DOCUMENT EXCERPT:
───

One year after Wagner Group founder Yevgeny Prigozhin’s death, the Kremlin has “achieved complete control” over the mercenary group’s brand, according to a former U.S. diplomat in Burkina Faso. The paramilitary outfit, which has largely been retooled into the Russian Defense Ministry’s Africa Corps, lives on primarily as Russia’s main means of exercising influence on the continent. While the number of Wagner fighters deployed there is far below what it was at its peak in 2023, Moscow has continued participating in military operations and waging disinformation campaigns in countries like Mali, Niger, and Burkina Faso. Meanwhile, in the Central African Republic, Russia’s “flagship model” in Africa might be under threat from a U.S. private security company. Meduza shares new insights from recent reporting on Russia’s activities in Africa.


One of the last known videos of Wagner Group founder Yevgeny Prigozhin shows him wearing camouflage and sitting in a moving vehicle. It appears to have been filmed a bit less than two months after he led an armed rebellion against the Russian military. “I’m in Africa, so for those who like to speculate about my elimination, […] everything’s fine, as a matter of fact,” he says to the camera. Days later, he died in a fiery plane crash in Russia, where he may have traveled to discuss the future of Wagner Group’s operations in Africa with Kremlin officials.

───

DATA SEGMENT:
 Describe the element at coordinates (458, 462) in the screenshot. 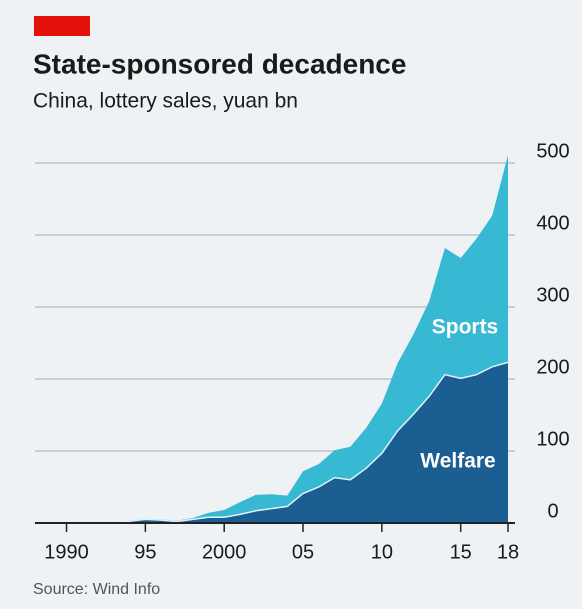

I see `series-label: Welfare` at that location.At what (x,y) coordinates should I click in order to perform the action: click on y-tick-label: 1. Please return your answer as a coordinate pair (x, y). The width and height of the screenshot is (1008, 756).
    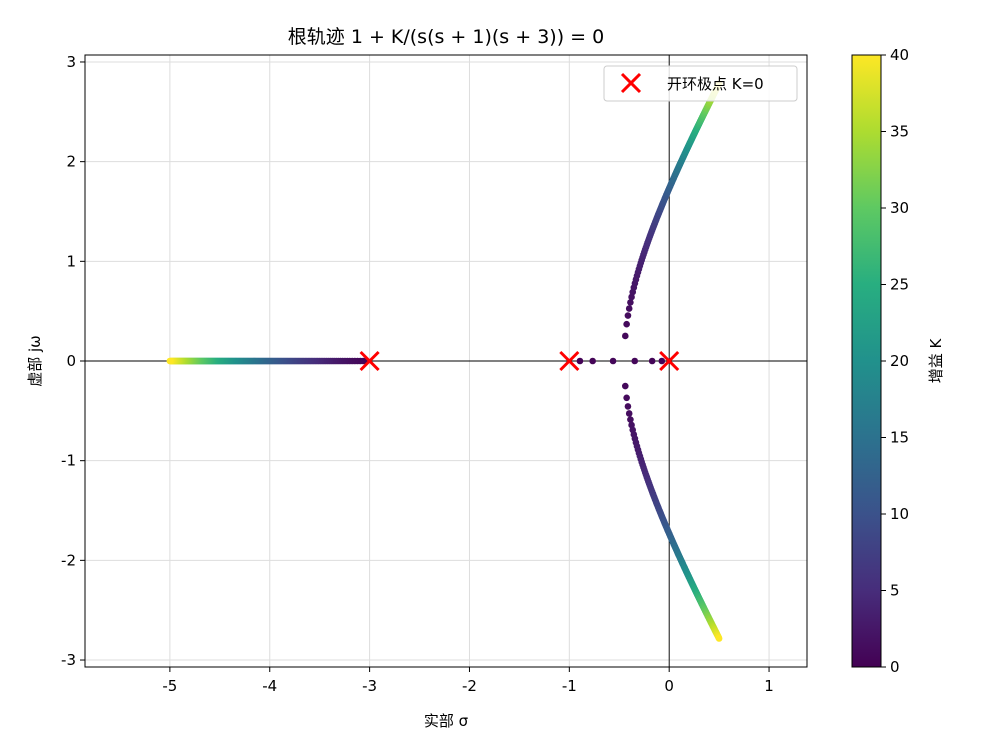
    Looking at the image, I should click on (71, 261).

───

TASK LIST:
A. In the article on Wagner Group in Africa, what has the paramilitary outfit largely been turned into?
B. Write the next part of the article on Wagner Group in Africa, starting after its last sentence.

RESPONSES BY ITEM NUMBER:
A. The Russian Defense Ministry's Africa Corps.

B.
In the days following Prigozhin’s death, some analysts speculated about whether the mercenary leader’s demise would spell doom for the future of Moscow’s Africa dealings. So far, the opposite appears to have happened. In late 2023, the Russian Defense Ministry created a new entity called the Africa Corps that was intended to replace Wagner Group’s structures. (Wagner Group formally ceased to exist following Prigozhin’s death, but Africa Corps members and projects often still use the Wagner name and logo.) In the spring of 2024, the paramilitary group carried out its largest Africa-focused outreach campaign ever, enlisting fighters to serve in Mali. Last month, the U.K. Defense Ministry reported that Wagner Group “now highly likely maintains around 5,000 total personnel” in Belarus and Africa, compared to the roughly 50,000 troops it had at its peak (which included tens of thousands of fighters in Ukraine).

A ‘bridge’ of disinformation

Shortly after Prigozhin’s death, Moscow created a new tool to help it expand its influence in African countries: a media agency called African Initiative. The organization publishes articles promoting pro-Kremlin narratives and disinformation about Western countries, especially the United States. According to BBC News Russia, experts have linked it to Russian intelligence services.

On its website, African Initiative bills itself as a “Russian news agency about events on the African continent,” while its editor-in-chief has said its goal is to “become the information bridge between Russia and Africa that is so necessary now.” The agency has been most active in Mali, Niger, and Burkina Faso, all of which are ruled by military juntas and have close ties to Wagner Group. In recent years, the BBC notes, these countries have distanced themselves from Western allies, pointing to their colonial pasts and failures to defeat jihadist groups, and instead embraced Russia.

African Initiative is reportedly staffed by former employees of Wagner Group and other Prigozhin ventures. Jedrzej Czerep, a researcher from the Polish Institute of International Affairs, told the BBC that the Russian authorities initially wanted to dissolve Prigozhin’s companies in Africa and replace them with something new. “[But] African Initiative, often serving as [Africa Corps’s] media wing, was more accommodating and happy to reuse all assets that were already there,” he said.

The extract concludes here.